Secondary cancer-related head and neck lymphoedema affects internal and external structures of the head and neck. Its treatment is time and labour intensive and the burden to the health system and the patient is high without a clear understanding of the effectiveness of each therapy modality. This study aimed to investigate the feasibility of carrying out a randomised controlled trial comparing two treatment modalities for the management of head and neck lymphoedema, manual lymphatic drainage and compression. The secondary objective of the study was to evaluate the clinical effects of these treatments on internal and external head and neck lymphoedema.
This prospective, assessor blinded, two-armed randomised feasibility study investigated the management of internal and external head and neck lymphoedema comparing manual lymphatic drainage with compression therapy, delivered over six weeks.

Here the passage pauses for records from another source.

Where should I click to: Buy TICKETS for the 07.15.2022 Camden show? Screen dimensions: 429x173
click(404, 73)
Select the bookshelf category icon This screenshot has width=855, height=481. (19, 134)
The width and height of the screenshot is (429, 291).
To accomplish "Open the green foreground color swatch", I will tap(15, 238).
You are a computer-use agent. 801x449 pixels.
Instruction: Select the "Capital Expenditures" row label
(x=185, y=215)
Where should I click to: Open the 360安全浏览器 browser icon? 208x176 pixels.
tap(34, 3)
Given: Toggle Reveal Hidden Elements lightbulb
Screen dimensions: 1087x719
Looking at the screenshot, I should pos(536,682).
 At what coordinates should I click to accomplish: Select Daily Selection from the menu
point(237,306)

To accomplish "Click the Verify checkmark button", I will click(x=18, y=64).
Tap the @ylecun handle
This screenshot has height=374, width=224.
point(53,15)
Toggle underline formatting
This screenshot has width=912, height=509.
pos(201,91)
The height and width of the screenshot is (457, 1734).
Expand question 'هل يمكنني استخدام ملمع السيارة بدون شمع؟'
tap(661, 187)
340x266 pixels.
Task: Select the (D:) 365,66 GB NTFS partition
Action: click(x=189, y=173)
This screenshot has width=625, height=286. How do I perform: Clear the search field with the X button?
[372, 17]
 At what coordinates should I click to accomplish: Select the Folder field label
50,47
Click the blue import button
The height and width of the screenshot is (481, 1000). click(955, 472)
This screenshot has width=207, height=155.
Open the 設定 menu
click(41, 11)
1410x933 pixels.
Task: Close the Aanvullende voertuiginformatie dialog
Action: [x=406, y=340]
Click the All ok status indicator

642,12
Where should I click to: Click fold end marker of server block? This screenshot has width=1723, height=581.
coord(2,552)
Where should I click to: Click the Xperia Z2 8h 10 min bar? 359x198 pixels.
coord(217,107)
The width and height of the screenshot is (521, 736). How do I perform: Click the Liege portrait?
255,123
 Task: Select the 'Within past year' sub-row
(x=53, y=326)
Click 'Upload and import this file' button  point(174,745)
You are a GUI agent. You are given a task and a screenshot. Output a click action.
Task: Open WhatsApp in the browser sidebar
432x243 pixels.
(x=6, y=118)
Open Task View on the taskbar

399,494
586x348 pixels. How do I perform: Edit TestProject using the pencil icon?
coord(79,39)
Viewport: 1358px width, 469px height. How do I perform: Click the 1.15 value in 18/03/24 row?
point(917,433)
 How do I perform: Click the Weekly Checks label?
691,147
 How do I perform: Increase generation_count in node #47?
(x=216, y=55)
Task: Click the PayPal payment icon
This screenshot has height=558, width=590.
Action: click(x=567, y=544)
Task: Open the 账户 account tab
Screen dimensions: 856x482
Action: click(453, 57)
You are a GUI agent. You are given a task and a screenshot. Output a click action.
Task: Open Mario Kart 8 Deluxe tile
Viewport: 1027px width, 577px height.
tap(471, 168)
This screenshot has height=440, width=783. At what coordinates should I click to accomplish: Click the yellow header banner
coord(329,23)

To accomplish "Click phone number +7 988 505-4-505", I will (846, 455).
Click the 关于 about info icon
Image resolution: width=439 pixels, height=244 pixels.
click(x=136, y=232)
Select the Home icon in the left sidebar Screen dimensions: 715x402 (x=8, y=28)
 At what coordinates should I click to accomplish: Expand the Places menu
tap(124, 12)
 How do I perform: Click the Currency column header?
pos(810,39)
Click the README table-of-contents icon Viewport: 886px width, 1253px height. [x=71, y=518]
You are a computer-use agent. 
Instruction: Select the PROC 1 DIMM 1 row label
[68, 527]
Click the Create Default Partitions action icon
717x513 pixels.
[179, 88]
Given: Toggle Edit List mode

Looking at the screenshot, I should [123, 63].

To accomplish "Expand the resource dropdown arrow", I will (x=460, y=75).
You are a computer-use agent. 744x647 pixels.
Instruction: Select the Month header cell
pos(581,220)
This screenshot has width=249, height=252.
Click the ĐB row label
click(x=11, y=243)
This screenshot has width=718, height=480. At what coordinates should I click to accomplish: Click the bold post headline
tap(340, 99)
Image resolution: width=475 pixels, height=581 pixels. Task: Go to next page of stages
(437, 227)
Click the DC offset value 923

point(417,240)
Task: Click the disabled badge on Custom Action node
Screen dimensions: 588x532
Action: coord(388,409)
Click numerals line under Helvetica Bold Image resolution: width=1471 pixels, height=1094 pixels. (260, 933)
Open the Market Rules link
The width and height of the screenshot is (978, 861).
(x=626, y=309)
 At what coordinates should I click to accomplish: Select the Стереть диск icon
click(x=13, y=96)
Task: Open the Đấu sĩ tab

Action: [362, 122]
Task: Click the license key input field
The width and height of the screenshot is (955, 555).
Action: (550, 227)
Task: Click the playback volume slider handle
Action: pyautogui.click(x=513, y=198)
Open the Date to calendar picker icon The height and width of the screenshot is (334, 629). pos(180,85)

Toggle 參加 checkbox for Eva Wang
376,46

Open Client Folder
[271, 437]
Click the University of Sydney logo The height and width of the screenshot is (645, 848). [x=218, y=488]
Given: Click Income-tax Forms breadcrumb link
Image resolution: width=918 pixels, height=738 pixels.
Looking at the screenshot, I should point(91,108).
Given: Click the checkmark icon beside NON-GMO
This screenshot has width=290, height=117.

Duration of involvement in the study was 12 weeks with the intervention delivered over 6 weeks and a follow up assessment at 12 weeks post-commencement. The primary outcome was a reduction in percentage tissue water measured 12 weeks post treatment.
Recruitment rate was sub optimal with six participants recruited over 11months prior to early cessation due to restrictions imposed by the COVID19 pandemic. Eighty six percent of attendances were completed and participants reported being partially adherent to the prescribed home programme. Tissue water content showed an increase in all participants at 12 weeks. No consistent trends were identified between internal and external head and neck lymphoedema outcomes.
The feasibility of progressing this study to a full randomised controlled trial is not supported by the low recruitment rate. This finding highlights the challenges of research into head and neck lymphoedema treatment. Clinical outcomes did not show any consistent trends towards improvement in lymphoedema and therefore the study does not provide support for single modality treatment.